# PROBLEM REQUIREMENTS
Would you please write out every record exactly?

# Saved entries
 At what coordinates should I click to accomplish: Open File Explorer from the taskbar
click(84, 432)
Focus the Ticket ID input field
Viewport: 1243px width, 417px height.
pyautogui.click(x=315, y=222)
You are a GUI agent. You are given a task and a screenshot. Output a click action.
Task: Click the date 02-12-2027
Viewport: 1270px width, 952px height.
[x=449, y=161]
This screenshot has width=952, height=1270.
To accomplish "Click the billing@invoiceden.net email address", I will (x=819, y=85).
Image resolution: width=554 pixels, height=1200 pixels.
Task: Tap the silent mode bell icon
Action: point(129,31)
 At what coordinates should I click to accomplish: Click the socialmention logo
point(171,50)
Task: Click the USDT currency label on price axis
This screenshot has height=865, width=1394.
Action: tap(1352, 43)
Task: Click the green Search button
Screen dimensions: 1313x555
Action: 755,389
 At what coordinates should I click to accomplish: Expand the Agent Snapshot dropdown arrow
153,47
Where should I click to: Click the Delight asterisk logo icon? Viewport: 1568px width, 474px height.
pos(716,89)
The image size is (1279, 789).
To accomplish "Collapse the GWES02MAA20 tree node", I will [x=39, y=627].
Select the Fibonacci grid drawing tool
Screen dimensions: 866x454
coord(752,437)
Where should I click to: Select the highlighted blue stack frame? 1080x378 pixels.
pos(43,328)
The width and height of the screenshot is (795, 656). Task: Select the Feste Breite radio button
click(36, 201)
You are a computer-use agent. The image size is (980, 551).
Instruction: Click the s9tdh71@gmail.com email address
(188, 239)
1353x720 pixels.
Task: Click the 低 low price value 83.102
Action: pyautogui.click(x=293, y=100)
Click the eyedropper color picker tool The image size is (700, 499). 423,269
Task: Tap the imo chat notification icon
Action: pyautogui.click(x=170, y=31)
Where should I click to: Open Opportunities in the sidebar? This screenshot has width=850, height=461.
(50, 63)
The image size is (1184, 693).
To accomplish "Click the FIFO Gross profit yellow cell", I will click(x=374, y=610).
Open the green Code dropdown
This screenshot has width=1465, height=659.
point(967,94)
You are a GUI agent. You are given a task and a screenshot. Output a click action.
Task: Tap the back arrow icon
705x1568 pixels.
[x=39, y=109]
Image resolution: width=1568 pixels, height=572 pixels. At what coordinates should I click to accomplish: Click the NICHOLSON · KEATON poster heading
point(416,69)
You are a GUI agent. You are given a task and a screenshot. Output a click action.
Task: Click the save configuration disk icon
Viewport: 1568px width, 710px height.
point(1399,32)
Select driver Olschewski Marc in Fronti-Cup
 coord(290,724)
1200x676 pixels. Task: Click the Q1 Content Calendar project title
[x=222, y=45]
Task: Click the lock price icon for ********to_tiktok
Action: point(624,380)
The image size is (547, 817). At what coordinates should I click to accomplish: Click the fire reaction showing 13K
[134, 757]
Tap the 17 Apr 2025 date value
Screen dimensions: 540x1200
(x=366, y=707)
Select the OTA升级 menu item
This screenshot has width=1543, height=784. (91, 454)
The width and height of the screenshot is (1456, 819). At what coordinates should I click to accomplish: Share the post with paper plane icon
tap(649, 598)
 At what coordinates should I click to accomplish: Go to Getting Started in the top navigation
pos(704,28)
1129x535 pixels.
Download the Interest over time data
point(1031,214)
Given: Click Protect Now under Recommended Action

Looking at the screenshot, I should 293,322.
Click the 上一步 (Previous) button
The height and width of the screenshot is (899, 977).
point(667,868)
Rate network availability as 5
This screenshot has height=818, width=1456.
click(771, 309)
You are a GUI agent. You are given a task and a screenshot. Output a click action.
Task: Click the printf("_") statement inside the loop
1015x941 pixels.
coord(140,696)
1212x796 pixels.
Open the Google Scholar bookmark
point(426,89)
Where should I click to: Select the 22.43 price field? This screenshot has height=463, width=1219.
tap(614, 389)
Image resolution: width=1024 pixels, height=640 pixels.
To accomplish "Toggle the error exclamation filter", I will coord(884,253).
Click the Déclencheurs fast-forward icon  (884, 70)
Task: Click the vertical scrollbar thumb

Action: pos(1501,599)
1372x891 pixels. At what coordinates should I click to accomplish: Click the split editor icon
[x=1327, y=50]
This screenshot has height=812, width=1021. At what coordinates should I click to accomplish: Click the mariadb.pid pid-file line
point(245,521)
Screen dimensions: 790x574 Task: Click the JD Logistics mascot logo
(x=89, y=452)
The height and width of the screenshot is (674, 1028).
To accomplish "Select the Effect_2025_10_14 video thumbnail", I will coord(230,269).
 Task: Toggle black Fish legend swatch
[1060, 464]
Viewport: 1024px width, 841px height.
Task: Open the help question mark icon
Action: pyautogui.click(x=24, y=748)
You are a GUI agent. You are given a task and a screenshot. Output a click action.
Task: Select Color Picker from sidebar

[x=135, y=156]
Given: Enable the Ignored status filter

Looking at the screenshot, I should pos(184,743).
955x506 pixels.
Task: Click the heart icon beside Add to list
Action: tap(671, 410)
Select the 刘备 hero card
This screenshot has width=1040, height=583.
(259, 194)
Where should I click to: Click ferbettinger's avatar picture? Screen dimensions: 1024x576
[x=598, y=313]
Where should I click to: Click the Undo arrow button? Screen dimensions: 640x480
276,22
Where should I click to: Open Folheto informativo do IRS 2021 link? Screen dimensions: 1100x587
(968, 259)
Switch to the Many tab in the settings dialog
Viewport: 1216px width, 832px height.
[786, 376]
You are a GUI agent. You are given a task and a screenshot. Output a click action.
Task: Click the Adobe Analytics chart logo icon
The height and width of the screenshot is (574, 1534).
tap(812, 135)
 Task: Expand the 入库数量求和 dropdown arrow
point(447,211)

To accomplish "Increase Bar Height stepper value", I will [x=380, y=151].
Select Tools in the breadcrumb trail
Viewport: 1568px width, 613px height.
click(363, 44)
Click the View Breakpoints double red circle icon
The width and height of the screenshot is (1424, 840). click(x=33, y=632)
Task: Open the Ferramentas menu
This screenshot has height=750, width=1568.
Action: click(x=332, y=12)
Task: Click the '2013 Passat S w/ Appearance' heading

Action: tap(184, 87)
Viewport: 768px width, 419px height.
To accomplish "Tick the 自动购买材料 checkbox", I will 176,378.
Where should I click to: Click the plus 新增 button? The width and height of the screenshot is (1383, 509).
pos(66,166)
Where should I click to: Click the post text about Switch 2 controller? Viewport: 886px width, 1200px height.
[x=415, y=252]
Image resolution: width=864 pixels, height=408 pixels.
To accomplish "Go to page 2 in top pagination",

# TASK RESPONSE
 At what coordinates should I click to accomplish: Open File Explorer from the taskbar
click(84, 432)
Focus the Ticket ID input field
Viewport: 1243px width, 417px height.
pyautogui.click(x=315, y=222)
You are a GUI agent. You are given a task and a screenshot. Output a click action.
Task: Click the date 02-12-2027
Viewport: 1270px width, 952px height.
[x=449, y=161]
This screenshot has width=952, height=1270.
To accomplish "Click the billing@invoiceden.net email address", I will (x=819, y=85).
Image resolution: width=554 pixels, height=1200 pixels.
Task: Tap the silent mode bell icon
Action: point(129,31)
 At what coordinates should I click to accomplish: Click the socialmention logo
point(171,50)
Task: Click the USDT currency label on price axis
This screenshot has height=865, width=1394.
Action: tap(1352, 43)
Task: Click the green Search button
Screen dimensions: 1313x555
Action: 755,389
 At what coordinates should I click to accomplish: Expand the Agent Snapshot dropdown arrow
153,47
Where should I click to: Click the Delight asterisk logo icon? Viewport: 1568px width, 474px height.
pos(716,89)
The image size is (1279, 789).
To accomplish "Collapse the GWES02MAA20 tree node", I will [x=39, y=627].
Select the Fibonacci grid drawing tool
Screen dimensions: 866x454
coord(752,437)
Where should I click to: Select the highlighted blue stack frame? 1080x378 pixels.
pos(43,328)
The width and height of the screenshot is (795, 656). Task: Select the Feste Breite radio button
click(36, 201)
You are a computer-use agent. The image size is (980, 551).
Instruction: Click the s9tdh71@gmail.com email address
(188, 239)
1353x720 pixels.
Task: Click the 低 low price value 83.102
Action: pyautogui.click(x=293, y=100)
Click the eyedropper color picker tool The image size is (700, 499). 423,269
Task: Tap the imo chat notification icon
Action: pyautogui.click(x=170, y=31)
Where should I click to: Open Opportunities in the sidebar? This screenshot has width=850, height=461.
(50, 63)
The image size is (1184, 693).
To accomplish "Click the FIFO Gross profit yellow cell", I will click(x=374, y=610).
Open the green Code dropdown
This screenshot has width=1465, height=659.
point(967,94)
You are a GUI agent. You are given a task and a screenshot. Output a click action.
Task: Tap the back arrow icon
705x1568 pixels.
[x=39, y=109]
Image resolution: width=1568 pixels, height=572 pixels. At what coordinates should I click to accomplish: Click the NICHOLSON · KEATON poster heading
point(416,69)
You are a GUI agent. You are given a task and a screenshot. Output a click action.
Task: Click the save configuration disk icon
Viewport: 1568px width, 710px height.
point(1399,32)
Select driver Olschewski Marc in Fronti-Cup
 coord(290,724)
1200x676 pixels. Task: Click the Q1 Content Calendar project title
[x=222, y=45]
Task: Click the lock price icon for ********to_tiktok
Action: point(624,380)
The image size is (547, 817). At what coordinates should I click to accomplish: Click the fire reaction showing 13K
[134, 757]
Tap the 17 Apr 2025 date value
Screen dimensions: 540x1200
(x=366, y=707)
Select the OTA升级 menu item
This screenshot has width=1543, height=784. (91, 454)
The width and height of the screenshot is (1456, 819). At what coordinates should I click to accomplish: Share the post with paper plane icon
tap(649, 598)
 At what coordinates should I click to accomplish: Go to Getting Started in the top navigation
pos(704,28)
1129x535 pixels.
Download the Interest over time data
point(1031,214)
Given: Click Protect Now under Recommended Action

Looking at the screenshot, I should 293,322.
Click the 上一步 (Previous) button
The height and width of the screenshot is (899, 977).
point(667,868)
Rate network availability as 5
This screenshot has height=818, width=1456.
click(771, 309)
You are a GUI agent. You are given a task and a screenshot. Output a click action.
Task: Click the printf("_") statement inside the loop
1015x941 pixels.
coord(140,696)
1212x796 pixels.
Open the Google Scholar bookmark
point(426,89)
Where should I click to: Select the 22.43 price field? This screenshot has height=463, width=1219.
tap(614, 389)
Image resolution: width=1024 pixels, height=640 pixels.
To accomplish "Toggle the error exclamation filter", I will coord(884,253).
Click the Déclencheurs fast-forward icon  (884, 70)
Task: Click the vertical scrollbar thumb

Action: pos(1501,599)
1372x891 pixels. At what coordinates should I click to accomplish: Click the split editor icon
[x=1327, y=50]
This screenshot has height=812, width=1021. At what coordinates should I click to accomplish: Click the mariadb.pid pid-file line
point(245,521)
Screen dimensions: 790x574 Task: Click the JD Logistics mascot logo
(x=89, y=452)
The height and width of the screenshot is (674, 1028).
To accomplish "Select the Effect_2025_10_14 video thumbnail", I will coord(230,269).
 Task: Toggle black Fish legend swatch
[1060, 464]
Viewport: 1024px width, 841px height.
Task: Open the help question mark icon
Action: pyautogui.click(x=24, y=748)
You are a GUI agent. You are given a task and a screenshot. Output a click action.
Task: Select Color Picker from sidebar

[x=135, y=156]
Given: Enable the Ignored status filter

Looking at the screenshot, I should pos(184,743).
955x506 pixels.
Task: Click the heart icon beside Add to list
Action: tap(671, 410)
Select the 刘备 hero card
This screenshot has width=1040, height=583.
(259, 194)
Where should I click to: Click ferbettinger's avatar picture? Screen dimensions: 1024x576
[x=598, y=313]
Where should I click to: Click the Undo arrow button? Screen dimensions: 640x480
276,22
Where should I click to: Open Folheto informativo do IRS 2021 link? Screen dimensions: 1100x587
(968, 259)
Switch to the Many tab in the settings dialog
Viewport: 1216px width, 832px height.
[786, 376]
You are a GUI agent. You are given a task and a screenshot. Output a click action.
Task: Click the Adobe Analytics chart logo icon
The height and width of the screenshot is (574, 1534).
tap(812, 135)
 Task: Expand the 入库数量求和 dropdown arrow
point(447,211)

To accomplish "Increase Bar Height stepper value", I will [x=380, y=151].
Select Tools in the breadcrumb trail
Viewport: 1568px width, 613px height.
click(363, 44)
Click the View Breakpoints double red circle icon
The width and height of the screenshot is (1424, 840). click(x=33, y=632)
Task: Open the Ferramentas menu
This screenshot has height=750, width=1568.
Action: click(x=332, y=12)
Task: Click the '2013 Passat S w/ Appearance' heading

Action: tap(184, 87)
Viewport: 768px width, 419px height.
To accomplish "Tick the 自动购买材料 checkbox", I will 176,378.
Where should I click to: Click the plus 新增 button? The width and height of the screenshot is (1383, 509).
pos(66,166)
Where should I click to: Click the post text about Switch 2 controller? Viewport: 886px width, 1200px height.
[x=415, y=252]
Image resolution: width=864 pixels, height=408 pixels.
To accomplish "Go to page 2 in top pagination",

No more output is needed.